_Provided information_
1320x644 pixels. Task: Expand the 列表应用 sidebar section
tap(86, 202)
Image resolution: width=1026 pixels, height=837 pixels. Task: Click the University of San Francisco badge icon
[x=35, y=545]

---

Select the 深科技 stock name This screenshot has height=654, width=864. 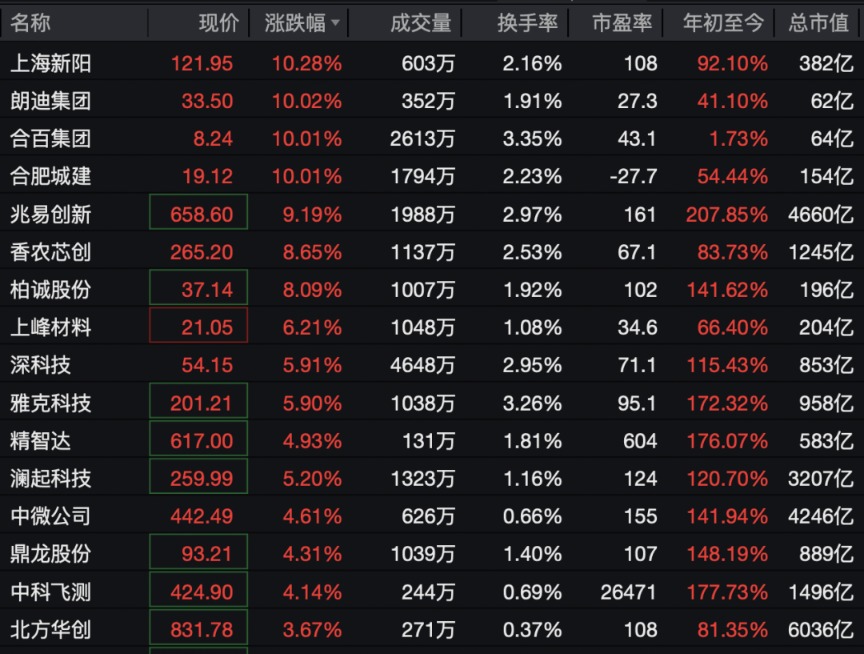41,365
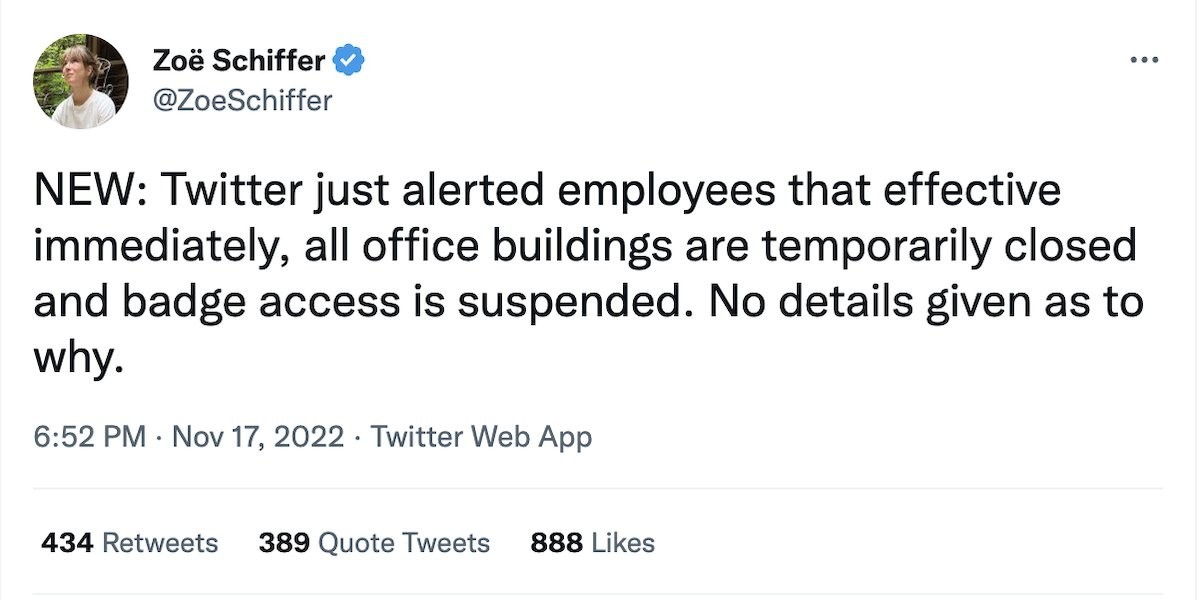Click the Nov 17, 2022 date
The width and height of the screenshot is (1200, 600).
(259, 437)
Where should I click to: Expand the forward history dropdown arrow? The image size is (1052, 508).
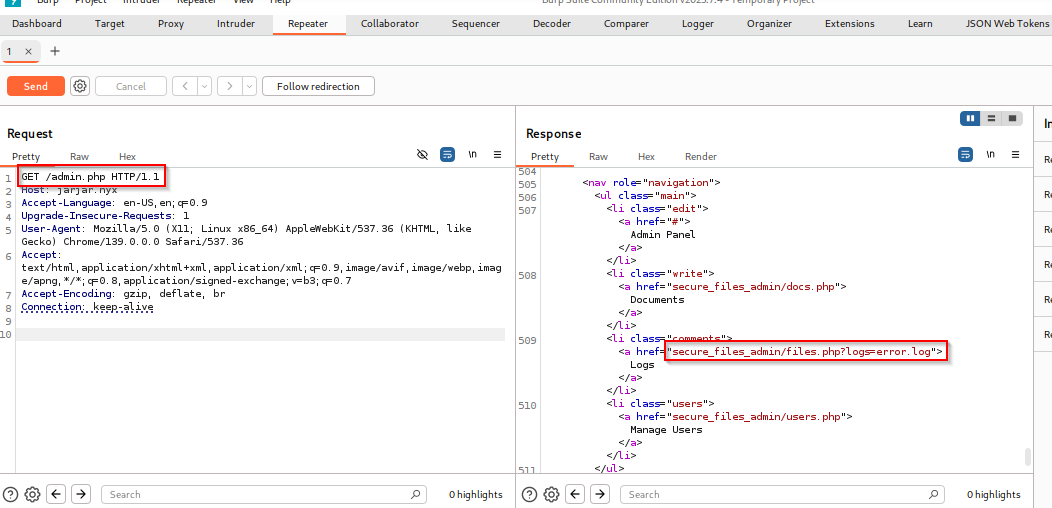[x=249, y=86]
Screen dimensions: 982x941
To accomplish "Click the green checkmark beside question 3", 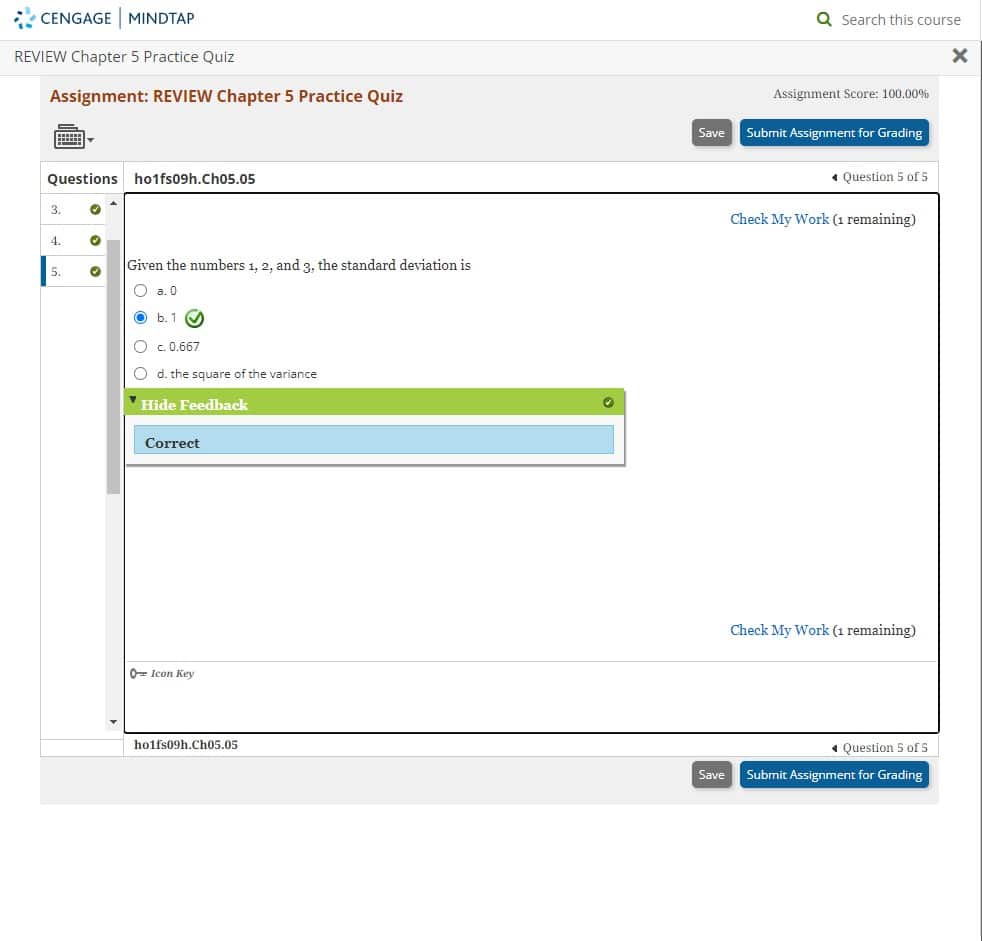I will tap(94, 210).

---

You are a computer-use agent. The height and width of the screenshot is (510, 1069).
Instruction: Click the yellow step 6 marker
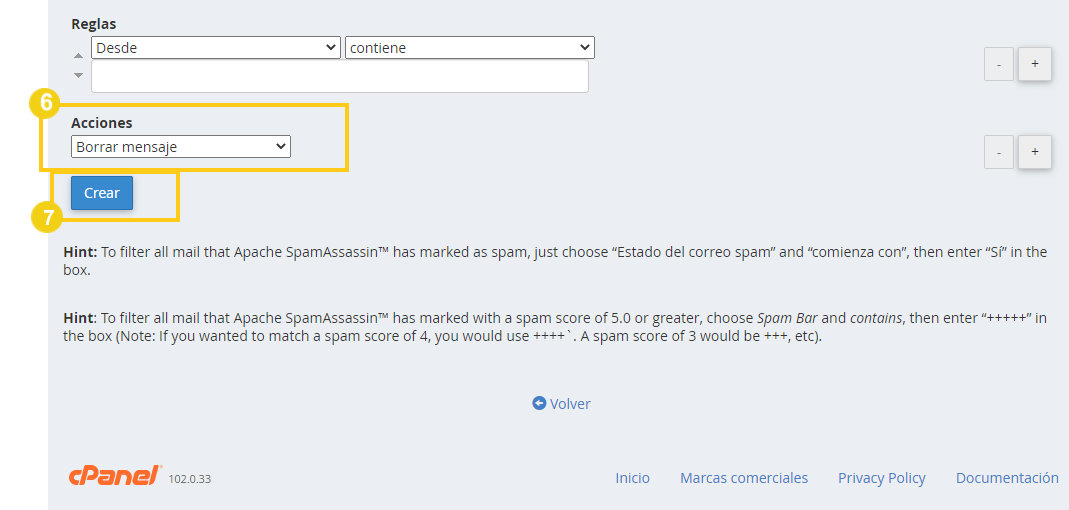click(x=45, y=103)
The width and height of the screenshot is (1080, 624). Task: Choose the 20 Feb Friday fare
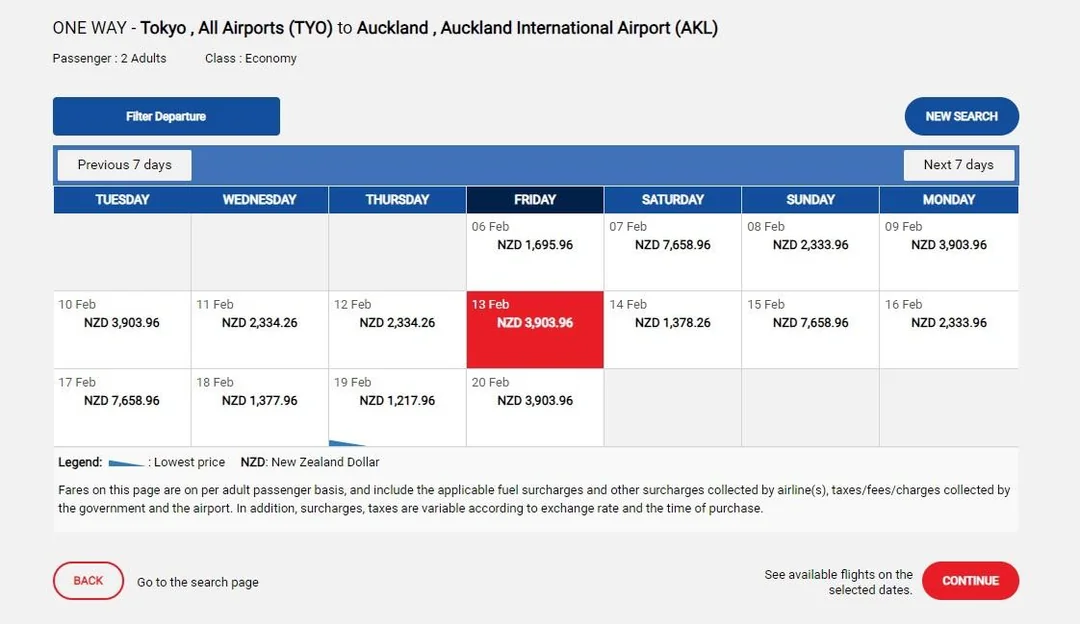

_Your assignment_
What should come back is an exact copy of the lines above from the line with "Instruction: Click the yellow step 6 marker" to the line with "The width and height of the screenshot is (1080, 624).", both included, minus the pictures.

_Answer below_
Instruction: Click the yellow step 6 marker
click(x=45, y=103)
The width and height of the screenshot is (1080, 624). Task: Choose the 20 Feb Friday fare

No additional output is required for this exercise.